Linear Classifiers and Limitations

A Linear Classifier can be defined as an *hyperplane with the following expression:


\sum_{i=1}^{N} w_{i}x_{i} + b = 0

So, the output is o = sign \left( \sum_{i=1}^{N} w_{i}x_{i} + b = 0 \right)

Limitations

The question is, how probable is to divide P points in N dimensions?

The probability that a dichotomy over P points in N dimensions is linearly separable goes to zero as P gets larger than $N$ [Covers theorem 1966]

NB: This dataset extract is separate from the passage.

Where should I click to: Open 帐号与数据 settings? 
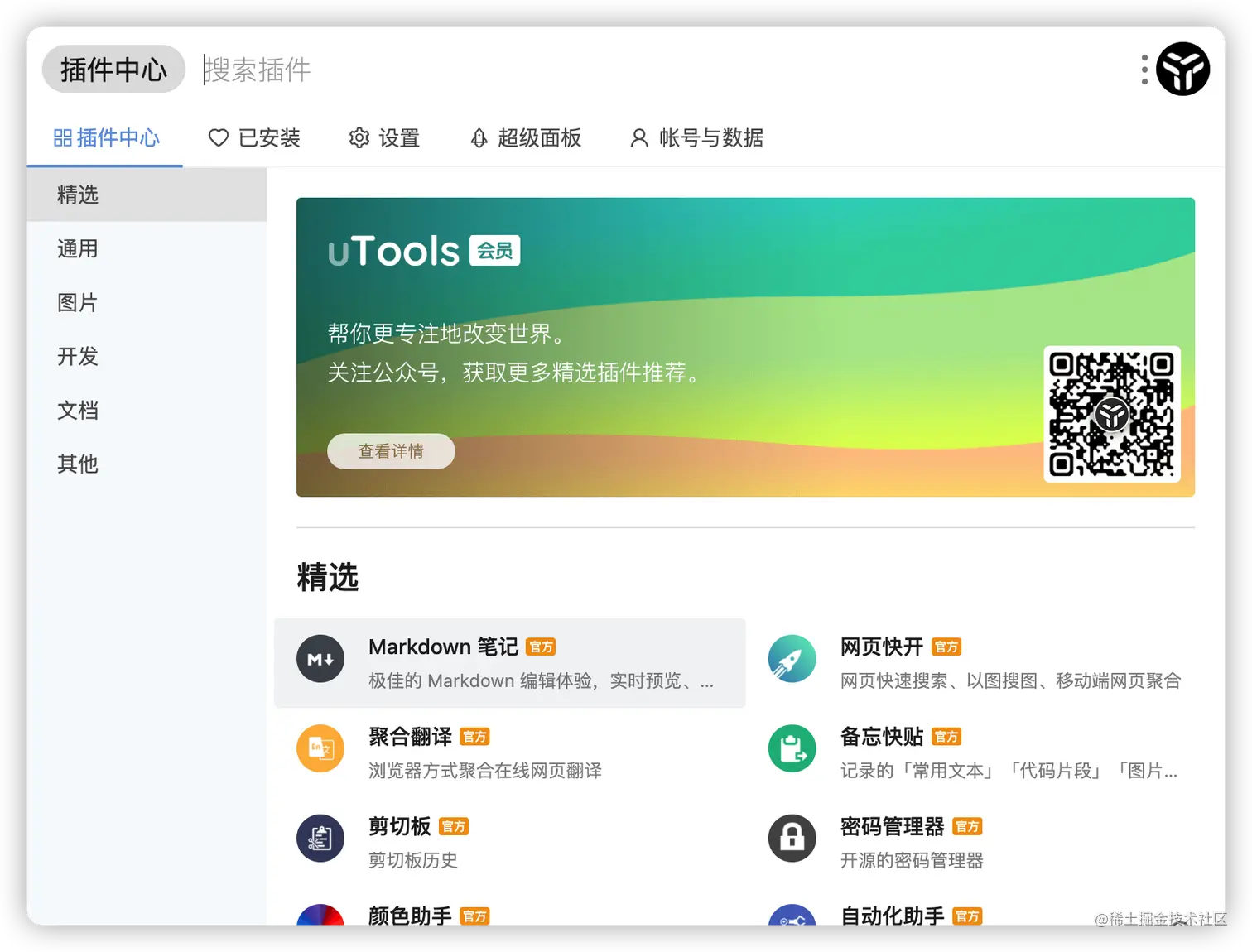click(696, 138)
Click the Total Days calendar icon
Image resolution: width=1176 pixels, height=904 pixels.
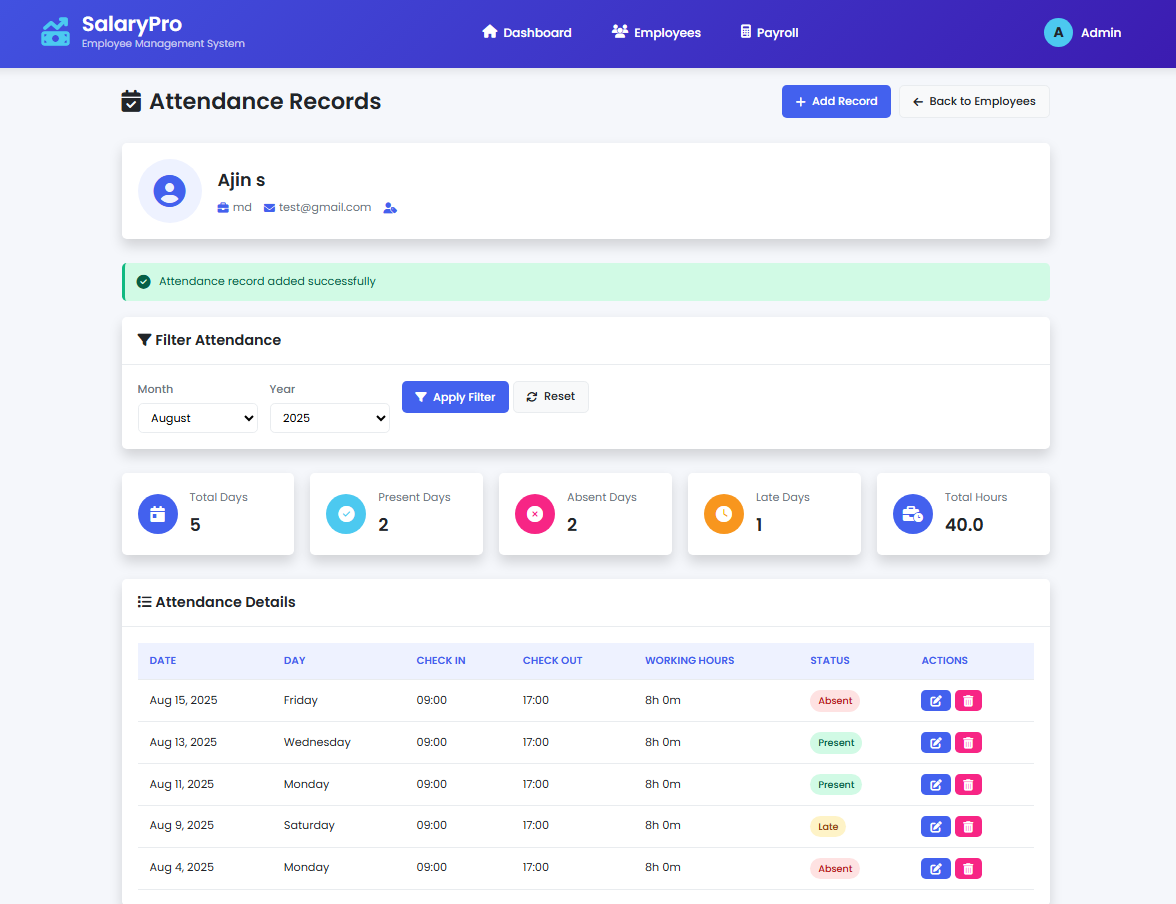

So, once you have the number of features d, the number of dimensions is exponentially higher N^{d}.

Deep vs Shallow Networks

While it is theoretically possible to have only shallow-networks as universal predictors, this is not technically possible as it would require more hardware.

Instead deep-networks trade time for space, taking longer, but requiring less hardware

Invariant Feature Learning

When we need to learn something that may have varying features (backgrounds, colors, shapes, etc...), it is useful to do these steps:

  1. Embed data into high-dimensional spaces
  2. Bring closer data that are similar and reduce-dimensions

Sparse Non-Linear Expansion

In this case, we break our datas, and then we aggreate things together

Manifold Hypothesis

We can assume that whatever we are trying to represent doesn't need that much features but rather is a point of a latent space with a lower count of dimensions.

Thus, our goal is to find this low dimensional latent-space and disentangle features, so that each direction of our latent-space is a feature. Essentially, what we want to achieve with Deep-Learning is a system capable of learning this latent-space on its own.